Requirements: Reproduce all the records with every "Given" swapped for "Goal". Leave everything else unchanged.

Data for processing:
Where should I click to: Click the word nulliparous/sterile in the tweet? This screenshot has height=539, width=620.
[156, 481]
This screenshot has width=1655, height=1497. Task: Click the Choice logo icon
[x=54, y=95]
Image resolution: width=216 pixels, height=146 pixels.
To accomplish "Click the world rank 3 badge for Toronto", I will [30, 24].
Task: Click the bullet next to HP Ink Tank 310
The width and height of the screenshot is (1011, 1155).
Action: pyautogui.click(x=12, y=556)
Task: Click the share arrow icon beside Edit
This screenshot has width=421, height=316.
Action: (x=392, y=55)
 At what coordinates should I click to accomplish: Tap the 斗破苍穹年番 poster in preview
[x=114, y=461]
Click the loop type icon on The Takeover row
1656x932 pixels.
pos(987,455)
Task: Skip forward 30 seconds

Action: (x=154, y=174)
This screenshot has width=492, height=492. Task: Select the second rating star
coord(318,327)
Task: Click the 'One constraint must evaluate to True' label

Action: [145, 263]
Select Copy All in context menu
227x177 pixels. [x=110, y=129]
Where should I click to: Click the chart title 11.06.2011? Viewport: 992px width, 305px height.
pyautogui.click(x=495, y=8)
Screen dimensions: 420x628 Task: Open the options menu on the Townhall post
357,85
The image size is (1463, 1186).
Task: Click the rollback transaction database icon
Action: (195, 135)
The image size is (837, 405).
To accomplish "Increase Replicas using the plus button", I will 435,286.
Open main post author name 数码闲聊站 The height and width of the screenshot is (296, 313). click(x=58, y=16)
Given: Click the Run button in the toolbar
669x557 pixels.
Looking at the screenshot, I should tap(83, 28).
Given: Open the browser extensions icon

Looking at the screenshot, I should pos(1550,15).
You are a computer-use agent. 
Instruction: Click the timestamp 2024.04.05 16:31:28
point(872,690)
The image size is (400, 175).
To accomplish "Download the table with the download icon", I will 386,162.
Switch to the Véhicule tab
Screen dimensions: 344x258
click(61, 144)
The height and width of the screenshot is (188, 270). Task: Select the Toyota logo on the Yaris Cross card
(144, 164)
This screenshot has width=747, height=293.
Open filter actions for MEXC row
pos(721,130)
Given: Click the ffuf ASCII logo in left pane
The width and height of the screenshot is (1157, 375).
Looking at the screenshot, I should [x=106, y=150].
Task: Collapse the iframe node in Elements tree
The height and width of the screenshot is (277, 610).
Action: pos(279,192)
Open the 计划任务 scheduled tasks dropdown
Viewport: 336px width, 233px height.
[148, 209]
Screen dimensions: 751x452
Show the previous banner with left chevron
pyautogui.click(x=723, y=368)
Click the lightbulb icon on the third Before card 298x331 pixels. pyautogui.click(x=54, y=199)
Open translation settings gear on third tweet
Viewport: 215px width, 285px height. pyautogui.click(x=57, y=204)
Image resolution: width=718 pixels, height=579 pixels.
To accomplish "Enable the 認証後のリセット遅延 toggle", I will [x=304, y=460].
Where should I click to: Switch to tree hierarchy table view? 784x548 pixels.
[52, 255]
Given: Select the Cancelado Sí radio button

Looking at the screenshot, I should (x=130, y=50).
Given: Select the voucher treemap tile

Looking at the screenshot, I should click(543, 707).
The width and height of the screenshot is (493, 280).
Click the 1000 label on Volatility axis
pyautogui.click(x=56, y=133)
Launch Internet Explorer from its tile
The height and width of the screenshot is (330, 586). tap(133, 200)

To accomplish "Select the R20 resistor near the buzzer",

Solved problem:
Where should I click to: Click the word nulliparous/sterile in the tweet? This screenshot has height=539, width=620.
[156, 481]
This screenshot has width=1655, height=1497. Task: Click the Choice logo icon
[x=54, y=95]
Image resolution: width=216 pixels, height=146 pixels.
To accomplish "Click the world rank 3 badge for Toronto", I will [30, 24].
Task: Click the bullet next to HP Ink Tank 310
The width and height of the screenshot is (1011, 1155).
Action: pyautogui.click(x=12, y=556)
Task: Click the share arrow icon beside Edit
This screenshot has width=421, height=316.
Action: (x=392, y=55)
 At what coordinates should I click to accomplish: Tap the 斗破苍穹年番 poster in preview
[x=114, y=461]
Click the loop type icon on The Takeover row
1656x932 pixels.
pos(987,455)
Task: Skip forward 30 seconds

Action: (x=154, y=174)
This screenshot has width=492, height=492. Task: Select the second rating star
coord(318,327)
Task: Click the 'One constraint must evaluate to True' label

Action: [145, 263]
Select Copy All in context menu
227x177 pixels. [x=110, y=129]
Where should I click to: Click the chart title 11.06.2011? Viewport: 992px width, 305px height.
pyautogui.click(x=495, y=8)
Screen dimensions: 420x628 Task: Open the options menu on the Townhall post
357,85
The image size is (1463, 1186).
Task: Click the rollback transaction database icon
Action: (195, 135)
The image size is (837, 405).
To accomplish "Increase Replicas using the plus button", I will 435,286.
Open main post author name 数码闲聊站 The height and width of the screenshot is (296, 313). click(x=58, y=16)
Goal: Click the Run button in the toolbar
669x557 pixels.
Looking at the screenshot, I should tap(83, 28).
Goal: Open the browser extensions icon

Looking at the screenshot, I should pos(1550,15).
You are a computer-use agent. 
Instruction: Click the timestamp 2024.04.05 16:31:28
point(872,690)
The image size is (400, 175).
To accomplish "Download the table with the download icon", I will 386,162.
Switch to the Véhicule tab
Screen dimensions: 344x258
click(61, 144)
The height and width of the screenshot is (188, 270). Task: Select the Toyota logo on the Yaris Cross card
(144, 164)
This screenshot has width=747, height=293.
Open filter actions for MEXC row
pos(721,130)
Goal: Click the ffuf ASCII logo in left pane
The width and height of the screenshot is (1157, 375).
Looking at the screenshot, I should [x=106, y=150].
Task: Collapse the iframe node in Elements tree
The height and width of the screenshot is (277, 610).
Action: pos(279,192)
Open the 计划任务 scheduled tasks dropdown
Viewport: 336px width, 233px height.
[148, 209]
Screen dimensions: 751x452
Show the previous banner with left chevron
pyautogui.click(x=723, y=368)
Click the lightbulb icon on the third Before card 298x331 pixels. pyautogui.click(x=54, y=199)
Open translation settings gear on third tweet
Viewport: 215px width, 285px height. pyautogui.click(x=57, y=204)
Image resolution: width=718 pixels, height=579 pixels.
To accomplish "Enable the 認証後のリセット遅延 toggle", I will [x=304, y=460].
Where should I click to: Switch to tree hierarchy table view? 784x548 pixels.
[52, 255]
Goal: Select the Cancelado Sí radio button

Looking at the screenshot, I should (x=130, y=50).
Goal: Select the voucher treemap tile

Looking at the screenshot, I should click(543, 707).
The width and height of the screenshot is (493, 280).
Click the 1000 label on Volatility axis
pyautogui.click(x=56, y=133)
Launch Internet Explorer from its tile
The height and width of the screenshot is (330, 586). tap(133, 200)

To accomplish "Select the R20 resistor near the buzzer",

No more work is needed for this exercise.